To determine the stability of the sensor over experimentally relevant time periods, the current generated by 300 μM glutamic acid in buffer (2 mM PBS, 120 mM KCl, pH 7) was monitored (4 min) every hour for eleven hours and compared to the original signal. In between glutamate measurements, the baseline was set by measuring the current with the electrode in buffer (56 min). Storage capacity was determined by comparing the signal of the electrode before and after storage. For these experiments, three different working electrodes were monitored for four minutes in glutamic acid solution and four minutes in buffer for ten cycles before and after being stored in buffer at 4°C for a week. Electrodes were tested once a week for a month.

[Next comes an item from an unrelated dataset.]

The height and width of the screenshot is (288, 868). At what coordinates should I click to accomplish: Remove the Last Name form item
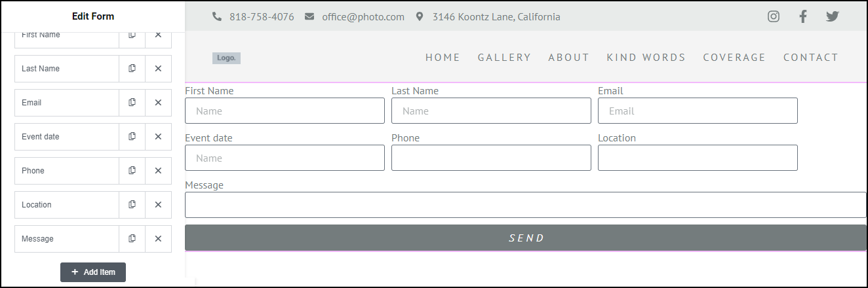158,69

Effect of nafion on interference

To determine the utility of Nafion to exclude interference, the effect of ascorbic acid on glutamate detection was investigated. For these experiments, electrodes were prepared as above by drop-casting the glutamate oxidase solution (1.0 μL) onto the working electrodes. However, before applying the Nafion film, the current generated by 300 μM glutamic acid in buffer (2 mM PBS, 120 mM KCl, pH 7) was monitored (4 min) on three different working electrodes with increasing amounts of ascorbic acid (0, 1, 10, 100 1000 μM). A Nafion film was then applied (1.0 μL, 5% v/v) to the same electrodes and, after drying (45 min), the effect of ascorbic acid on the signal was investigated at the same conditions.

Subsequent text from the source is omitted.